▶ What is expected: Count every line in the entries that contains "Stephenville". Report that count alone.

▶ The records:
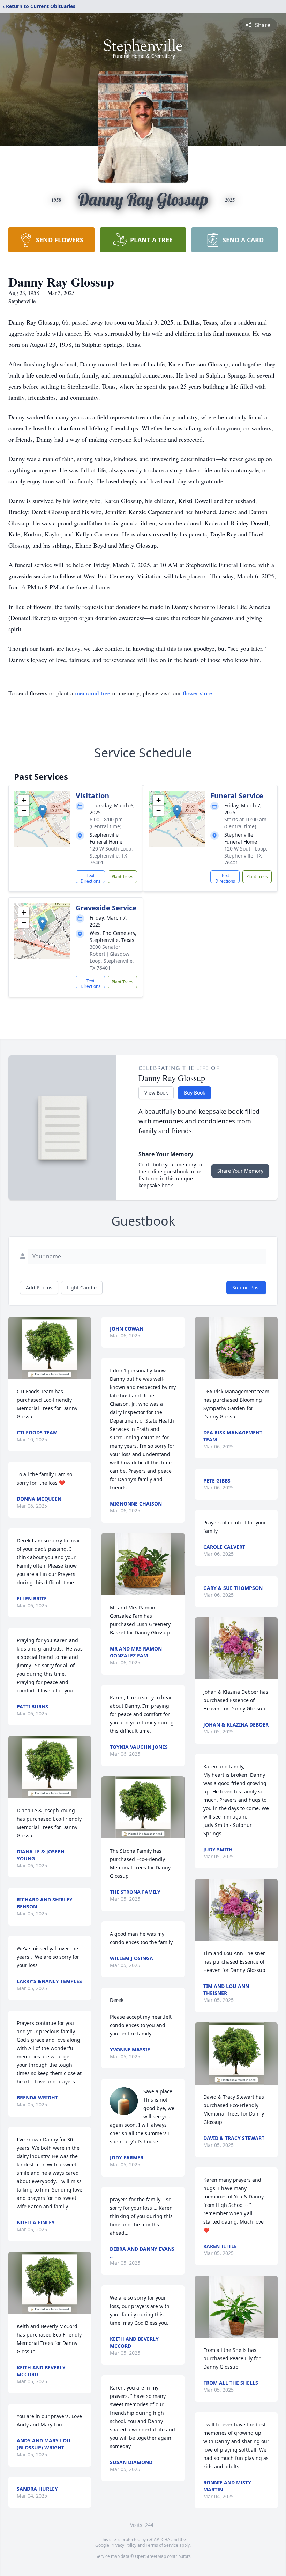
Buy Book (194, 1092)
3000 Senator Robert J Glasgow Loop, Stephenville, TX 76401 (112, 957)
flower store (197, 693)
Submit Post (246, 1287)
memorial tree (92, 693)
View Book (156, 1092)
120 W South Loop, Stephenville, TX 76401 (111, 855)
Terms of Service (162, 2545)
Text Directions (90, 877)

---

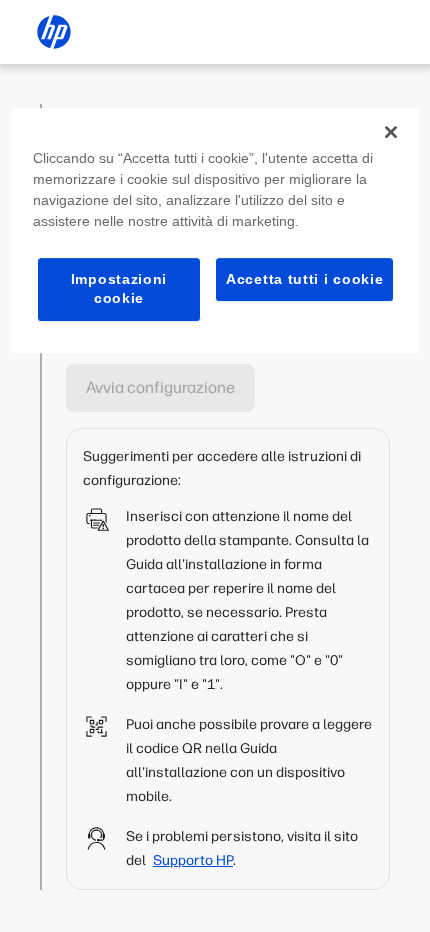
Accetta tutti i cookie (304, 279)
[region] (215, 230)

▶ Exercise answer: 2